Task requirements: Please write out each entry exactly as it appears.

Stored records:
*** Block opens ***

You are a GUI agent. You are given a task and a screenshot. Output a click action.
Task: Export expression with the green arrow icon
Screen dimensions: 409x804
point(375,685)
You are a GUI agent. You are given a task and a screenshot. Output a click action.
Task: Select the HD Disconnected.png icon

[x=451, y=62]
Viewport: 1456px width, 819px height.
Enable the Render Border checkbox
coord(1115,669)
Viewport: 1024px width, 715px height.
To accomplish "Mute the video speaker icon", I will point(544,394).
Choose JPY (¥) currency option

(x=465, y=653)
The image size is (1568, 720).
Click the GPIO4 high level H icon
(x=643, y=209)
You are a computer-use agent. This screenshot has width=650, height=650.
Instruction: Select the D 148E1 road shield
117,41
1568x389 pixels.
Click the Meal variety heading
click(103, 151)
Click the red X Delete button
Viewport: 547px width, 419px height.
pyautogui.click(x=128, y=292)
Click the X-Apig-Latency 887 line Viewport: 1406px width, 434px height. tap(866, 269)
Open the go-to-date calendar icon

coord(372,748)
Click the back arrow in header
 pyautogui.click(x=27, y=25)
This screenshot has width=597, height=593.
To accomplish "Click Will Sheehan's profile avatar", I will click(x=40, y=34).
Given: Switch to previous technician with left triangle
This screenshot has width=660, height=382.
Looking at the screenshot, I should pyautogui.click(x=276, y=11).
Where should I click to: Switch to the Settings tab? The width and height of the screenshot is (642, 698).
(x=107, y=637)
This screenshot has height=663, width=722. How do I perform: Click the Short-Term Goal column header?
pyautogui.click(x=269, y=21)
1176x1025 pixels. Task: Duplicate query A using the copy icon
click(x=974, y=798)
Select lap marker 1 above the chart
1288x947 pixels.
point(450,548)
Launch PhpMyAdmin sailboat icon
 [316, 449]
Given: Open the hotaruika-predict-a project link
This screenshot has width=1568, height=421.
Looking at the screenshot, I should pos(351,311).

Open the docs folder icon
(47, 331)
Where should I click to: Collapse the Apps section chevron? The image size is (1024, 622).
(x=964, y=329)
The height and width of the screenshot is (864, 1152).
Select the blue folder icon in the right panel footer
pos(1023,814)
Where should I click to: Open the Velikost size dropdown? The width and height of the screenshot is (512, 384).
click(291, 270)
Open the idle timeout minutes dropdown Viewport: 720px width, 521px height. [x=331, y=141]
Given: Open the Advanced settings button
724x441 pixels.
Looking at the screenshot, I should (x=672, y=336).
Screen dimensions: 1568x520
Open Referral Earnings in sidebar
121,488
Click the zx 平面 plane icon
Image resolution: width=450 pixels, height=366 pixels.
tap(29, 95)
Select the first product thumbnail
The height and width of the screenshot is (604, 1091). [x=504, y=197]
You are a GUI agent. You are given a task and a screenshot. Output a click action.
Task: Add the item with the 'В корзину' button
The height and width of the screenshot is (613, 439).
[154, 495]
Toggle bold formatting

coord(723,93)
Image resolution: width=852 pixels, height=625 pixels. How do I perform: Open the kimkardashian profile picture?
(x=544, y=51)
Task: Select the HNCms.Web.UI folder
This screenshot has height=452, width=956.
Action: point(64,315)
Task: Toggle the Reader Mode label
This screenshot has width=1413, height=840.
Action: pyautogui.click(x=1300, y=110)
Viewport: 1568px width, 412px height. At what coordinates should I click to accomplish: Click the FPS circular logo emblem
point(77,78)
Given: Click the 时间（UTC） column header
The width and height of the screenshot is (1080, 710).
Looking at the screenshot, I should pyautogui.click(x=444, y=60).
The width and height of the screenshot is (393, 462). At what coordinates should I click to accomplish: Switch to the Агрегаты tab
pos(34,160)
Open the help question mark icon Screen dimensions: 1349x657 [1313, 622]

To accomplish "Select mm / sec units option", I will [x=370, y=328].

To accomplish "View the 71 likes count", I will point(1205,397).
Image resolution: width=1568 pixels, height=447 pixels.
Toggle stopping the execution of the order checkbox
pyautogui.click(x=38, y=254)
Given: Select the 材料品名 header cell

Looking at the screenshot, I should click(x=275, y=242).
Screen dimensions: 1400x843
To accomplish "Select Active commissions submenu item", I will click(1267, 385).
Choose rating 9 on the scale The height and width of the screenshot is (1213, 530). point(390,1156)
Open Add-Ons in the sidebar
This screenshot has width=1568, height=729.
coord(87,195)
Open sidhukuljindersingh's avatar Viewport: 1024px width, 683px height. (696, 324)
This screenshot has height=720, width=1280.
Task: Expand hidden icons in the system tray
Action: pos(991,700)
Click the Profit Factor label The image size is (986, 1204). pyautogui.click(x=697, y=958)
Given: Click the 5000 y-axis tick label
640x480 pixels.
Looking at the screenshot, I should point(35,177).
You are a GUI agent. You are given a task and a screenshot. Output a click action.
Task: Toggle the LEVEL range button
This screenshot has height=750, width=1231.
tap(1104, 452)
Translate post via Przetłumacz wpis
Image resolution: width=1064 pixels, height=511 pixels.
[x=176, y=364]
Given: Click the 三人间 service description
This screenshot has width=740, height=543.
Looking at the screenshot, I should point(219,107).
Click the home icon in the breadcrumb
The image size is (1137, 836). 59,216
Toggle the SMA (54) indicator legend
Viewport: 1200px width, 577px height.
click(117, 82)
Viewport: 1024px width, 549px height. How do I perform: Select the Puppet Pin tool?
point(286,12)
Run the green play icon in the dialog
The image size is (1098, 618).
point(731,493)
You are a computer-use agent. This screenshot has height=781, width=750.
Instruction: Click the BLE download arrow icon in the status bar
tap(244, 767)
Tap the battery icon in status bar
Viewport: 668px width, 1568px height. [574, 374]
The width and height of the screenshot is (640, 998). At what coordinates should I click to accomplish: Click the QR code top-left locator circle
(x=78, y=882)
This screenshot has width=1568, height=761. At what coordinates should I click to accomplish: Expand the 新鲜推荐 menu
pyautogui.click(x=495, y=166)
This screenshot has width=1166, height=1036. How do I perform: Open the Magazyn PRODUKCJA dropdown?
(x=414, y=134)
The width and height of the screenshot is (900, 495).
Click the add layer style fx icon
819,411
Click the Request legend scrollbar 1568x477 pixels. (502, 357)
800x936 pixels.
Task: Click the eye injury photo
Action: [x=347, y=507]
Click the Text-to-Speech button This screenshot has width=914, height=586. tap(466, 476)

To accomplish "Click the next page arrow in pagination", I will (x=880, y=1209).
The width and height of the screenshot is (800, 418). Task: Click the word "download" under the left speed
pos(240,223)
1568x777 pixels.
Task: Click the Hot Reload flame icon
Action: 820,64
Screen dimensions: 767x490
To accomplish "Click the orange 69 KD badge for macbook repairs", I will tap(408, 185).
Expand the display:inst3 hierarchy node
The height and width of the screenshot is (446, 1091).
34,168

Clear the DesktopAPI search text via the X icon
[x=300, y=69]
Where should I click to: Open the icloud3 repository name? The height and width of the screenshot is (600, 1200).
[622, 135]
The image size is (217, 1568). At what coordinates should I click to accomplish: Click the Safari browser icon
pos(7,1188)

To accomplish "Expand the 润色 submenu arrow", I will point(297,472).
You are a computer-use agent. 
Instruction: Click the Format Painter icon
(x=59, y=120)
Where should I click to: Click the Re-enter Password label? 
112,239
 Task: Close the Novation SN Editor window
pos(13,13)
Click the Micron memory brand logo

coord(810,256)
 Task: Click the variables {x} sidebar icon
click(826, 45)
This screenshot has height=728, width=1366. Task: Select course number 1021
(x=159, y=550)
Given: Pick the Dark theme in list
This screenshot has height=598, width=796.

*** Block closes ***

Your solution:
You are a GUI agent. You are given a task and a screenshot. Output a click action.
Task: Export expression with the green arrow icon
Screen dimensions: 409x804
point(375,685)
You are a GUI agent. You are given a task and a screenshot. Output a click action.
Task: Select the HD Disconnected.png icon

[x=451, y=62]
Viewport: 1456px width, 819px height.
Enable the Render Border checkbox
coord(1115,669)
Viewport: 1024px width, 715px height.
To accomplish "Mute the video speaker icon", I will point(544,394).
Choose JPY (¥) currency option

(x=465, y=653)
The image size is (1568, 720).
Click the GPIO4 high level H icon
(x=643, y=209)
You are a computer-use agent. This screenshot has width=650, height=650.
Instruction: Select the D 148E1 road shield
117,41
1568x389 pixels.
Click the Meal variety heading
click(103, 151)
Click the red X Delete button
Viewport: 547px width, 419px height.
pyautogui.click(x=128, y=292)
Click the X-Apig-Latency 887 line Viewport: 1406px width, 434px height. tap(866, 269)
Open the go-to-date calendar icon

coord(372,748)
Click the back arrow in header
 pyautogui.click(x=27, y=25)
This screenshot has width=597, height=593.
To accomplish "Click Will Sheehan's profile avatar", I will click(x=40, y=34).
Given: Switch to previous technician with left triangle
This screenshot has width=660, height=382.
Looking at the screenshot, I should pyautogui.click(x=276, y=11).
Where should I click to: Switch to the Settings tab? The width and height of the screenshot is (642, 698).
(x=107, y=637)
This screenshot has height=663, width=722. How do I perform: Click the Short-Term Goal column header?
pyautogui.click(x=269, y=21)
1176x1025 pixels. Task: Duplicate query A using the copy icon
click(x=974, y=798)
Select lap marker 1 above the chart
1288x947 pixels.
point(450,548)
Launch PhpMyAdmin sailboat icon
 [316, 449]
Given: Open the hotaruika-predict-a project link
This screenshot has width=1568, height=421.
Looking at the screenshot, I should pos(351,311).

Open the docs folder icon
(47, 331)
Where should I click to: Collapse the Apps section chevron? The image size is (1024, 622).
(x=964, y=329)
The height and width of the screenshot is (864, 1152).
Select the blue folder icon in the right panel footer
pos(1023,814)
Where should I click to: Open the Velikost size dropdown? The width and height of the screenshot is (512, 384).
click(291, 270)
Open the idle timeout minutes dropdown Viewport: 720px width, 521px height. [x=331, y=141]
Given: Open the Advanced settings button
724x441 pixels.
Looking at the screenshot, I should (x=672, y=336).
Screen dimensions: 1568x520
Open Referral Earnings in sidebar
121,488
Click the zx 平面 plane icon
Image resolution: width=450 pixels, height=366 pixels.
tap(29, 95)
Select the first product thumbnail
The height and width of the screenshot is (604, 1091). [x=504, y=197]
You are a GUI agent. You are given a task and a screenshot. Output a click action.
Task: Add the item with the 'В корзину' button
The height and width of the screenshot is (613, 439).
[154, 495]
Toggle bold formatting

coord(723,93)
Image resolution: width=852 pixels, height=625 pixels. How do I perform: Open the kimkardashian profile picture?
(x=544, y=51)
Task: Select the HNCms.Web.UI folder
This screenshot has height=452, width=956.
Action: point(64,315)
Task: Toggle the Reader Mode label
This screenshot has width=1413, height=840.
Action: pyautogui.click(x=1300, y=110)
Viewport: 1568px width, 412px height. At what coordinates should I click to accomplish: Click the FPS circular logo emblem
point(77,78)
Given: Click the 时间（UTC） column header
The width and height of the screenshot is (1080, 710).
Looking at the screenshot, I should pyautogui.click(x=444, y=60).
The width and height of the screenshot is (393, 462). At what coordinates should I click to accomplish: Switch to the Агрегаты tab
pos(34,160)
Open the help question mark icon Screen dimensions: 1349x657 [1313, 622]

To accomplish "Select mm / sec units option", I will [x=370, y=328].

To accomplish "View the 71 likes count", I will point(1205,397).
Image resolution: width=1568 pixels, height=447 pixels.
Toggle stopping the execution of the order checkbox
pyautogui.click(x=38, y=254)
Given: Select the 材料品名 header cell

Looking at the screenshot, I should click(x=275, y=242).
Screen dimensions: 1400x843
To accomplish "Select Active commissions submenu item", I will click(1267, 385).
Choose rating 9 on the scale The height and width of the screenshot is (1213, 530). point(390,1156)
Open Add-Ons in the sidebar
This screenshot has width=1568, height=729.
coord(87,195)
Open sidhukuljindersingh's avatar Viewport: 1024px width, 683px height. (696, 324)
This screenshot has height=720, width=1280.
Task: Expand hidden icons in the system tray
Action: pos(991,700)
Click the Profit Factor label The image size is (986, 1204). pyautogui.click(x=697, y=958)
Given: Click the 5000 y-axis tick label
640x480 pixels.
Looking at the screenshot, I should point(35,177).
You are a GUI agent. You are given a task and a screenshot. Output a click action.
Task: Toggle the LEVEL range button
This screenshot has height=750, width=1231.
tap(1104, 452)
Translate post via Przetłumacz wpis
Image resolution: width=1064 pixels, height=511 pixels.
[x=176, y=364]
Given: Click the 三人间 service description
This screenshot has width=740, height=543.
Looking at the screenshot, I should point(219,107).
Click the home icon in the breadcrumb
The image size is (1137, 836). 59,216
Toggle the SMA (54) indicator legend
Viewport: 1200px width, 577px height.
click(117, 82)
Viewport: 1024px width, 549px height. How do I perform: Select the Puppet Pin tool?
point(286,12)
Run the green play icon in the dialog
The image size is (1098, 618).
point(731,493)
You are a computer-use agent. This screenshot has height=781, width=750.
Instruction: Click the BLE download arrow icon in the status bar
tap(244, 767)
Tap the battery icon in status bar
Viewport: 668px width, 1568px height. [574, 374]
The width and height of the screenshot is (640, 998). At what coordinates should I click to accomplish: Click the QR code top-left locator circle
(x=78, y=882)
This screenshot has width=1568, height=761. At what coordinates should I click to accomplish: Expand the 新鲜推荐 menu
pyautogui.click(x=495, y=166)
This screenshot has width=1166, height=1036. How do I perform: Open the Magazyn PRODUKCJA dropdown?
(x=414, y=134)
The width and height of the screenshot is (900, 495).
Click the add layer style fx icon
819,411
Click the Request legend scrollbar 1568x477 pixels. (502, 357)
800x936 pixels.
Task: Click the eye injury photo
Action: [x=347, y=507]
Click the Text-to-Speech button This screenshot has width=914, height=586. tap(466, 476)

To accomplish "Click the next page arrow in pagination", I will (x=880, y=1209).
The width and height of the screenshot is (800, 418). Task: Click the word "download" under the left speed
pos(240,223)
1568x777 pixels.
Task: Click the Hot Reload flame icon
Action: 820,64
Screen dimensions: 767x490
To accomplish "Click the orange 69 KD badge for macbook repairs", I will tap(408, 185).
Expand the display:inst3 hierarchy node
The height and width of the screenshot is (446, 1091).
34,168

Clear the DesktopAPI search text via the X icon
[x=300, y=69]
Where should I click to: Open the icloud3 repository name? The height and width of the screenshot is (600, 1200).
[622, 135]
The image size is (217, 1568). At what coordinates should I click to accomplish: Click the Safari browser icon
pos(7,1188)

To accomplish "Expand the 润色 submenu arrow", I will point(297,472).
You are a computer-use agent. 
Instruction: Click the Format Painter icon
(x=59, y=120)
Where should I click to: Click the Re-enter Password label? 
112,239
 Task: Close the Novation SN Editor window
pos(13,13)
Click the Micron memory brand logo

coord(810,256)
 Task: Click the variables {x} sidebar icon
click(826, 45)
This screenshot has height=728, width=1366. Task: Select course number 1021
(x=159, y=550)
Given: Pick the Dark theme in list
This screenshot has height=598, width=796.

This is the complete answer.